三代目桂米朝さんが亡くなりました。
もう、様々なところで偉業は語られており、今さらですが、戦後ほとんど消えかけた上方落語を復興させた最大の功労者であることに異を唱えるものはいません。
そして、 米朝の死によって、上方落語の真髄を語れる落語家は再びほとんどいないという状況に戻ってしまったことも、大変残念なことです。現存する「師匠」と呼ばれているような方は、もはや「お笑い芸人」の域を出るものではありません。
高校生の頃に、落語にはまったとき、江戸落語とは違う上方落語にも大変興味を持ったものです。当然、その中心は米朝、三代目桂春團治、六代目笑福亭松鶴でした。
中でも米朝は、賑やかで勢いがある関西弁ですが、一定の品があり、芸としての完成された世界は、一聴して引き込まれる魅力がありました。研究者としての知識だけなら学者ですが、それを実演するための演技者としての力量とのバランスは絶品でした。

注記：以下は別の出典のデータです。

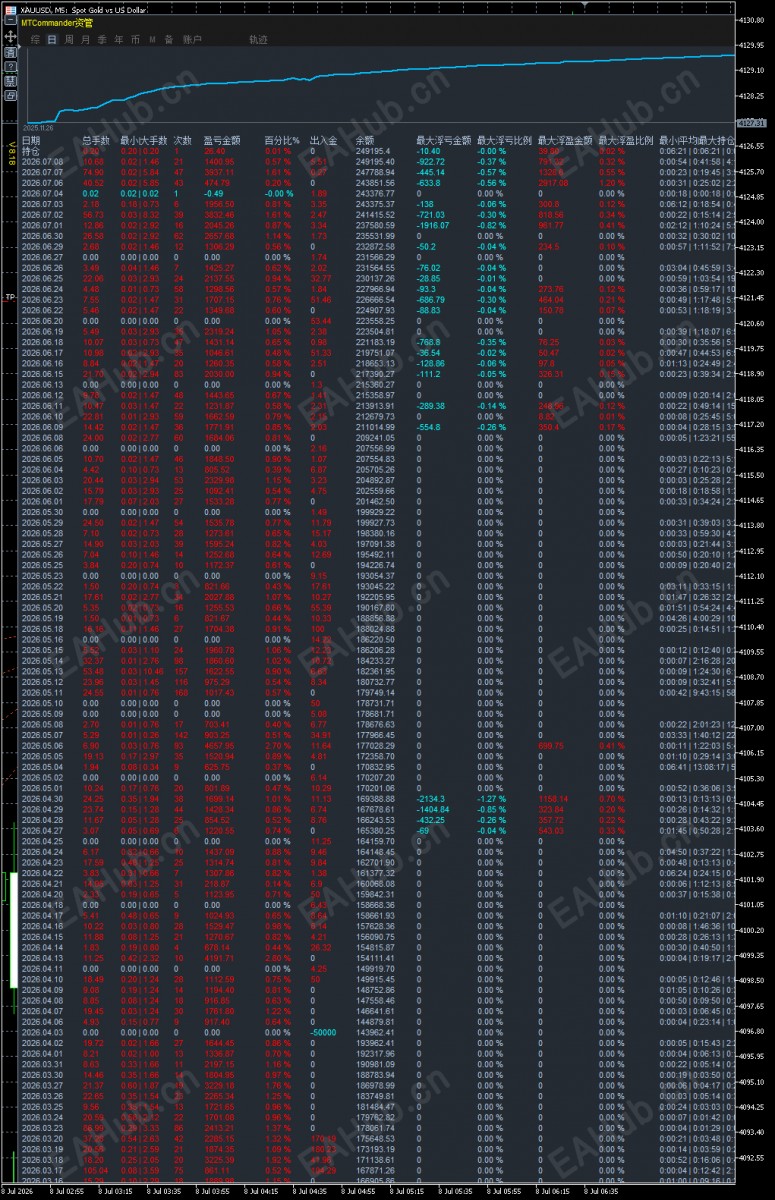This screenshot has height=1200, width=775.
Task: Open the 周 weekly tab
Action: pos(69,39)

大変多くのレパートリーがありましたが、やはり「地獄八景亡者戯(じごくはっけいもうじゃのたわむれ)」は、最も有名な演目でしょう。上方落語には旅噺と呼ばれるジャンルがあり、その中でも最も長尺で難しいと言われています。
米朝が、散逸していたエピソードをこつこつと集めて、現代的な感覚もうまく混ぜて再構成したことは良く知られています。
最近は「落語ブーム」みたいなことが言われていますが、自分の知っている昭和の落語からすれば、芸としての熟練度は到底及ぶものではなく、江戸だけではなく桂米朝の死によって上方落語も終わった感があることが大変寂しく思います。